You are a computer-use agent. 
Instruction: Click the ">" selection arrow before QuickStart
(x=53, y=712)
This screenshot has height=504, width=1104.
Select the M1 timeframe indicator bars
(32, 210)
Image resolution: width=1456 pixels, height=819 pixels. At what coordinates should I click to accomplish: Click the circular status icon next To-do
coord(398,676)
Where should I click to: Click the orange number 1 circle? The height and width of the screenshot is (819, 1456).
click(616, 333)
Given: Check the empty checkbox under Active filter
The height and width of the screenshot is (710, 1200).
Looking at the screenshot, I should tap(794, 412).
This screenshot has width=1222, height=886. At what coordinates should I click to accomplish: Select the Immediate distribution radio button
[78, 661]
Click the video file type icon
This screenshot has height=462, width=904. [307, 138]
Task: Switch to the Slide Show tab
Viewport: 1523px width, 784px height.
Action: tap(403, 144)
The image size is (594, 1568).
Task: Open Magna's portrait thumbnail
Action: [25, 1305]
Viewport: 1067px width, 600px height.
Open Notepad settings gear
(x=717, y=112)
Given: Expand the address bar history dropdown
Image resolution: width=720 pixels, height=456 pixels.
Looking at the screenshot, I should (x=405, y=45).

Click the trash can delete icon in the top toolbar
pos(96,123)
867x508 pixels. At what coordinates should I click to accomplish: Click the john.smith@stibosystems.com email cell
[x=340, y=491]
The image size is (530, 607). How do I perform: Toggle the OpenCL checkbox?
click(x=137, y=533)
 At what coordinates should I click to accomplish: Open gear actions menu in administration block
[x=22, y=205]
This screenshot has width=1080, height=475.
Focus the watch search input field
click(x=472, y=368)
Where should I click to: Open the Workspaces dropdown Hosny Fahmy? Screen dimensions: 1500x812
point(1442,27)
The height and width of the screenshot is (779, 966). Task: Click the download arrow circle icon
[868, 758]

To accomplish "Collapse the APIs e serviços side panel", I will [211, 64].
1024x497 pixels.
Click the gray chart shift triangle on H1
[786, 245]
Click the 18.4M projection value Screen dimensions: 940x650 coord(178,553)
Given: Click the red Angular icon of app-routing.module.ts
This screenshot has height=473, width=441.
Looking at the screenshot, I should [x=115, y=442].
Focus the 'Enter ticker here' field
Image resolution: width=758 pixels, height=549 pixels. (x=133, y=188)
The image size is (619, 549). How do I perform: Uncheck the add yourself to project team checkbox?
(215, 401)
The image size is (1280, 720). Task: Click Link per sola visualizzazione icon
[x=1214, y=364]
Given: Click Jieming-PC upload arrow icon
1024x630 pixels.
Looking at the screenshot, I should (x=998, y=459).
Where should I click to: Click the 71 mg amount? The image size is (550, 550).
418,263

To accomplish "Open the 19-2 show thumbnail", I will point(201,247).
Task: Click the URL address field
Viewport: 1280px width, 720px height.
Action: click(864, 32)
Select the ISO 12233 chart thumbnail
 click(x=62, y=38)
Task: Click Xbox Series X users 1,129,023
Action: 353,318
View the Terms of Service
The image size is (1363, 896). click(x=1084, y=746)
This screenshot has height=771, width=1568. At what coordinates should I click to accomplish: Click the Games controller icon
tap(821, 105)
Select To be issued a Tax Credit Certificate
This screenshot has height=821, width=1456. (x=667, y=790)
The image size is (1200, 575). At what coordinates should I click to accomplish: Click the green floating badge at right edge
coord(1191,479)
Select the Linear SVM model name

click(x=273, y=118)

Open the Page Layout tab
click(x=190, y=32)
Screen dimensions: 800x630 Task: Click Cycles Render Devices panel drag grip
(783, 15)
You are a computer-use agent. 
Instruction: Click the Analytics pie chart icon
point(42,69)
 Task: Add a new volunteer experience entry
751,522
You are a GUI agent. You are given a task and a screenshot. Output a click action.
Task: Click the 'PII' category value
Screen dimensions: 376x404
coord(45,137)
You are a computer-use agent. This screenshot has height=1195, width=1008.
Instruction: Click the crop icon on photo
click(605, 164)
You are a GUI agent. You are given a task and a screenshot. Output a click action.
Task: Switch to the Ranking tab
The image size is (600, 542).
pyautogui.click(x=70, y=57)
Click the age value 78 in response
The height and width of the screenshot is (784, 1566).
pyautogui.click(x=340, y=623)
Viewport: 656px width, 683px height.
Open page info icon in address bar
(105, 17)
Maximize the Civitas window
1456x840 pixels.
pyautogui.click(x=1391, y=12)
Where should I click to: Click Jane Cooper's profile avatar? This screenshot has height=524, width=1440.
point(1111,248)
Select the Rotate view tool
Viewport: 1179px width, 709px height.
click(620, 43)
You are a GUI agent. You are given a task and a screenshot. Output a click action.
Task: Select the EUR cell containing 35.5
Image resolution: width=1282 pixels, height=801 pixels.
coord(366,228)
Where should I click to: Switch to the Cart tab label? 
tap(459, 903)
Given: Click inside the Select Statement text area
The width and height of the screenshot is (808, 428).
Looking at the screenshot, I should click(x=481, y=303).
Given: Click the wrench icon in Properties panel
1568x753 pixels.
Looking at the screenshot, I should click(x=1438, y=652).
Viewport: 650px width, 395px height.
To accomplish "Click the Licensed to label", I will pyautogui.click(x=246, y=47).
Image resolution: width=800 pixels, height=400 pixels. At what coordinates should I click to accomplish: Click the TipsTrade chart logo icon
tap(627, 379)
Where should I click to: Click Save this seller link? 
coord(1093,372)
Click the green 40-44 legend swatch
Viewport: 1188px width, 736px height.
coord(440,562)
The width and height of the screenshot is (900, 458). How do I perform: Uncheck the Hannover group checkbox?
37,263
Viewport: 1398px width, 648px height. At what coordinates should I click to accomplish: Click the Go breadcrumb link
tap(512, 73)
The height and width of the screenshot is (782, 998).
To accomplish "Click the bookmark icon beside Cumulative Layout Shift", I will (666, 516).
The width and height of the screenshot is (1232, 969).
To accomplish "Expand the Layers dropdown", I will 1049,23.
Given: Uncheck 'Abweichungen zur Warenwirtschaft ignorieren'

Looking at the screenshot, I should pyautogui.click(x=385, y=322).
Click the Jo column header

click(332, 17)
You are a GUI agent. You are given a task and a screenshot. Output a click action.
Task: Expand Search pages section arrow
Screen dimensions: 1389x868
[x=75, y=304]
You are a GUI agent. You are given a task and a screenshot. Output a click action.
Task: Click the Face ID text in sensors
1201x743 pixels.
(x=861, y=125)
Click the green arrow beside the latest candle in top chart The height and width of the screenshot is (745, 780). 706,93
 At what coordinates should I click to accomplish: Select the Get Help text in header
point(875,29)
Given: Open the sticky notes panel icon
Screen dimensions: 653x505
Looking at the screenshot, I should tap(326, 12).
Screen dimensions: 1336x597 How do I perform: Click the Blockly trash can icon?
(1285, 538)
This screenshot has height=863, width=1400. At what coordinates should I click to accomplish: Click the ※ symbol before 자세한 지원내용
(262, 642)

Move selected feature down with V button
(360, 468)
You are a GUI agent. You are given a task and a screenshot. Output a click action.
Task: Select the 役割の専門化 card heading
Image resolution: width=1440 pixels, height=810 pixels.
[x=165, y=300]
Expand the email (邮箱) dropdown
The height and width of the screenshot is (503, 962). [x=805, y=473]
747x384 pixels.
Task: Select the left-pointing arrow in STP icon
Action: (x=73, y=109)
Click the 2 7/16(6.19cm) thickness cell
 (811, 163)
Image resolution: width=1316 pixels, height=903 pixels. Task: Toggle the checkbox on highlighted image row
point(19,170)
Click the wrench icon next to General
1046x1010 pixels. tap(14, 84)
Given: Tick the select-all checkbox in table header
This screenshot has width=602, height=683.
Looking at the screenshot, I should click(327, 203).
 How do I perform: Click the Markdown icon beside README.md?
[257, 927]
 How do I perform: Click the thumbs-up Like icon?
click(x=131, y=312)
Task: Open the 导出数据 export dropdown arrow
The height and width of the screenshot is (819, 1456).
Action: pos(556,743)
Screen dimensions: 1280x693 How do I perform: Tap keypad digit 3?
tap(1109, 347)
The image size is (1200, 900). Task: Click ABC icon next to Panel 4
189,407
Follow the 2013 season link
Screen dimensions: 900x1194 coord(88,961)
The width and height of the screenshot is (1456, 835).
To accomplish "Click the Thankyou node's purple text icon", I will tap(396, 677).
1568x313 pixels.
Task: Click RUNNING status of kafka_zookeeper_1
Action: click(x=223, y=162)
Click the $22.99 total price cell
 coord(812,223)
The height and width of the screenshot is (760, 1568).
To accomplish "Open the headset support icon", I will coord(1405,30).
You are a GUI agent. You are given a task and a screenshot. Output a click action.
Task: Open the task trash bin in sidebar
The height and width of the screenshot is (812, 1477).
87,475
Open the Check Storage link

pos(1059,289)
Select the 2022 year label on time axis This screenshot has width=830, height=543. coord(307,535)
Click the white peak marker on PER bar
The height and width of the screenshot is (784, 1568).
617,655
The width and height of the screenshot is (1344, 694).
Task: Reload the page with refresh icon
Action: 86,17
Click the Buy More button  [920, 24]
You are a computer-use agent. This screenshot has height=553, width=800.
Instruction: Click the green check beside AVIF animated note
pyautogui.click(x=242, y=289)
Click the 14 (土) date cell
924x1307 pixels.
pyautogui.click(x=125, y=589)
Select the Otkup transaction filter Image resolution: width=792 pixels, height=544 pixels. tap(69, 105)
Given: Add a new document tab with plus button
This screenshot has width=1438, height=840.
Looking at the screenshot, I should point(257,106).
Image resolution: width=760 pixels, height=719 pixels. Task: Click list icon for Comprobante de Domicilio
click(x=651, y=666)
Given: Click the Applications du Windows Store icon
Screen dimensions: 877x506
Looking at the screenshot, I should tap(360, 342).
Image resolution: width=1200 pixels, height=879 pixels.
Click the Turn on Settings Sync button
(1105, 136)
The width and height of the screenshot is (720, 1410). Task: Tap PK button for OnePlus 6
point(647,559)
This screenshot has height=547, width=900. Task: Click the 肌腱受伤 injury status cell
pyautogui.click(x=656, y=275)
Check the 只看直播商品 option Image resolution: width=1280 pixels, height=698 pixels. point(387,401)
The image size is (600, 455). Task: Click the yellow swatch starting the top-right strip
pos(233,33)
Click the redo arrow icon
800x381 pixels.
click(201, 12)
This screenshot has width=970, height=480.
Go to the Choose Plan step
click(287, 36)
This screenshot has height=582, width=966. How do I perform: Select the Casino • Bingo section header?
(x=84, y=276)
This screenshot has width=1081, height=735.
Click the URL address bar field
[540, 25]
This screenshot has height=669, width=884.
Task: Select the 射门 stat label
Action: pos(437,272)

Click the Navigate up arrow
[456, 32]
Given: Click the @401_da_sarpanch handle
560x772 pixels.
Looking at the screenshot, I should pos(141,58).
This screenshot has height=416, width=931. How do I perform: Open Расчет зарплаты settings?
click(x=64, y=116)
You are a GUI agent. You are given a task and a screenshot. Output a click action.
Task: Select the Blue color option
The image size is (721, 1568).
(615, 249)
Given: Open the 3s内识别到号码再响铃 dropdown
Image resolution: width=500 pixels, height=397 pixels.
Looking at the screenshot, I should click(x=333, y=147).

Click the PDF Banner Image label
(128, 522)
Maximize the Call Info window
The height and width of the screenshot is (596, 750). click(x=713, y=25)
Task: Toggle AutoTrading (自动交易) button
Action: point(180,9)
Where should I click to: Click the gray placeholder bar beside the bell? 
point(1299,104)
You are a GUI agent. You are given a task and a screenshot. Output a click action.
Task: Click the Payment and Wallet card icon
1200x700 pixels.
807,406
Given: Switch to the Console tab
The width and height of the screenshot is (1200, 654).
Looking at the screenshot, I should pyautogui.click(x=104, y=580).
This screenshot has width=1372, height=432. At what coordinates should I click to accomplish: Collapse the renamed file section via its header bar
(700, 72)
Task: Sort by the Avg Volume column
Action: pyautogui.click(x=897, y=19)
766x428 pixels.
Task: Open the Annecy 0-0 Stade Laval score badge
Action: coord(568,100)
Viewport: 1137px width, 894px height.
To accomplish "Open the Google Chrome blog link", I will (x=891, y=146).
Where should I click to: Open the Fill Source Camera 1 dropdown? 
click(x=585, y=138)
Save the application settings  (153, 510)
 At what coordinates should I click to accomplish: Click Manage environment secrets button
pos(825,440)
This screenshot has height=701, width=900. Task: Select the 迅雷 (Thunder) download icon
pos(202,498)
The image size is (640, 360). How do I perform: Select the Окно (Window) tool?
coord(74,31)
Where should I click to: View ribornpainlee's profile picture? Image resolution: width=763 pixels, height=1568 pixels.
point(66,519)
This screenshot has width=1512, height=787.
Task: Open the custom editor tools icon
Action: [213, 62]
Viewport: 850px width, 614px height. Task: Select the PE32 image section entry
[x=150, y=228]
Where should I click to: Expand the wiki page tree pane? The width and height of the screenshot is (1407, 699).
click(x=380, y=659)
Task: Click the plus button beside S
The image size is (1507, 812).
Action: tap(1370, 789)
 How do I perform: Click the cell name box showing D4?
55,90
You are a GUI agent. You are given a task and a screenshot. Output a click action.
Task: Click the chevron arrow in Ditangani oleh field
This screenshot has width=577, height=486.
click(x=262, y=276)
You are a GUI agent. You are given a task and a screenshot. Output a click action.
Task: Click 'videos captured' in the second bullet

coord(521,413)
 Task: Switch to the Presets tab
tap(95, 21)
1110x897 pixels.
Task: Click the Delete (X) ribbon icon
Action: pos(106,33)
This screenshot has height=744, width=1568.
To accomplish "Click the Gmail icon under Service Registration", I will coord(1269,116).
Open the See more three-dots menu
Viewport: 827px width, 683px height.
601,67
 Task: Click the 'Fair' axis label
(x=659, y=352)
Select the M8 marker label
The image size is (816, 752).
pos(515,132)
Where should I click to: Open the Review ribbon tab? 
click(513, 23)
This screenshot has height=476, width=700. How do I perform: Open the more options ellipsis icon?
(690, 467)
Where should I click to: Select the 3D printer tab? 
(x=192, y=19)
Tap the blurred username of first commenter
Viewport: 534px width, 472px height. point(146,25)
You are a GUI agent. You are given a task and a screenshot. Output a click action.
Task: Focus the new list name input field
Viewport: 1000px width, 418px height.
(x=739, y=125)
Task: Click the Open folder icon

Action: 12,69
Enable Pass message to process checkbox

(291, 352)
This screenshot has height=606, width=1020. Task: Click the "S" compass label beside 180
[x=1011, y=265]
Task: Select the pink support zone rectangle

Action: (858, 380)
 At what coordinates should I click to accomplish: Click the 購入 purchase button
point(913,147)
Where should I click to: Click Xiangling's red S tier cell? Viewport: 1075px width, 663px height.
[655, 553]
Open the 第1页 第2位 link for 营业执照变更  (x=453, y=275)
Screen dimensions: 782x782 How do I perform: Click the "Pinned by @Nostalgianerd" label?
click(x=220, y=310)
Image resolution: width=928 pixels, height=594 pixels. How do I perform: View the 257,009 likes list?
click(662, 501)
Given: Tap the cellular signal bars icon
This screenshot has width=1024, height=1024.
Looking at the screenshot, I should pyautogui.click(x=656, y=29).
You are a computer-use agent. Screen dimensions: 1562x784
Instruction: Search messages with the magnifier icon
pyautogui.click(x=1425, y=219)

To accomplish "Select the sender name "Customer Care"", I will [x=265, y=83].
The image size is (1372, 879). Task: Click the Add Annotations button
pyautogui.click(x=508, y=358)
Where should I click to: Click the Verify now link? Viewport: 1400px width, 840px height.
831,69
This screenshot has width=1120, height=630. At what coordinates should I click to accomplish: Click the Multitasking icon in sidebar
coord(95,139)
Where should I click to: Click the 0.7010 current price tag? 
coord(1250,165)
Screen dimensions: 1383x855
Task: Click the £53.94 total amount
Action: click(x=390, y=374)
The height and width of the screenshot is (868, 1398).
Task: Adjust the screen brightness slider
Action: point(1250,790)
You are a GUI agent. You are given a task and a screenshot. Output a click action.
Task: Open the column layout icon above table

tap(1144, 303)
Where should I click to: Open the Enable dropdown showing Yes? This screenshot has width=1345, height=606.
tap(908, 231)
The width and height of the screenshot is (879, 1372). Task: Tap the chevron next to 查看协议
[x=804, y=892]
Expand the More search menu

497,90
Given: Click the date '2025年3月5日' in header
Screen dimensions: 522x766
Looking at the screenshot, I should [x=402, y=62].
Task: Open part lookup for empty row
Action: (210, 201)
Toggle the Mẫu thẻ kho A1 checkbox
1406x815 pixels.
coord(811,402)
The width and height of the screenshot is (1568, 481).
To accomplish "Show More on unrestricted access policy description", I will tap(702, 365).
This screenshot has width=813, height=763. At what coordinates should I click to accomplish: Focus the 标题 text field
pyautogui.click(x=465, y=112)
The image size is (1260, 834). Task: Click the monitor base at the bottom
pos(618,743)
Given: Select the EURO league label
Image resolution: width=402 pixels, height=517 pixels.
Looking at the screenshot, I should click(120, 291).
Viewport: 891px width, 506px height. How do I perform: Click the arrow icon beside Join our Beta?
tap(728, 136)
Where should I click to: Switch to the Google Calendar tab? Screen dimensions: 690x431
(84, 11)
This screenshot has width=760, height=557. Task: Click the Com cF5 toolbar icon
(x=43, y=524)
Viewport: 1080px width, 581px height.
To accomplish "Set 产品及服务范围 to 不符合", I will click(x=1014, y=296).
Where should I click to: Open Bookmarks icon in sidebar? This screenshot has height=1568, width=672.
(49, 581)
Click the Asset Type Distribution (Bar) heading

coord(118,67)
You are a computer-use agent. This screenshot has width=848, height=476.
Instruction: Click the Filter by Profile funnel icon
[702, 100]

> Task description: From the data above, output exactly the lines between the one containing "The height and width of the screenshot is (779, 966)." and the one containing "Task: Click the URL address field", counting both of them.

> Answer box:
The height and width of the screenshot is (779, 966). Task: Click the download arrow circle icon
[868, 758]

To accomplish "Collapse the APIs e serviços side panel", I will [211, 64].
1024x497 pixels.
Click the gray chart shift triangle on H1
[786, 245]
Click the 18.4M projection value Screen dimensions: 940x650 coord(178,553)
Given: Click the red Angular icon of app-routing.module.ts
This screenshot has height=473, width=441.
Looking at the screenshot, I should [x=115, y=442].
Focus the 'Enter ticker here' field
Image resolution: width=758 pixels, height=549 pixels. (x=133, y=188)
The image size is (619, 549). How do I perform: Uncheck the add yourself to project team checkbox?
(215, 401)
The image size is (1280, 720). Task: Click Link per sola visualizzazione icon
[x=1214, y=364]
Given: Click Jieming-PC upload arrow icon
1024x630 pixels.
Looking at the screenshot, I should (x=998, y=459).
Where should I click to: Click the 71 mg amount? The image size is (550, 550).
418,263

To accomplish "Open the 19-2 show thumbnail", I will point(201,247).
Task: Click the URL address field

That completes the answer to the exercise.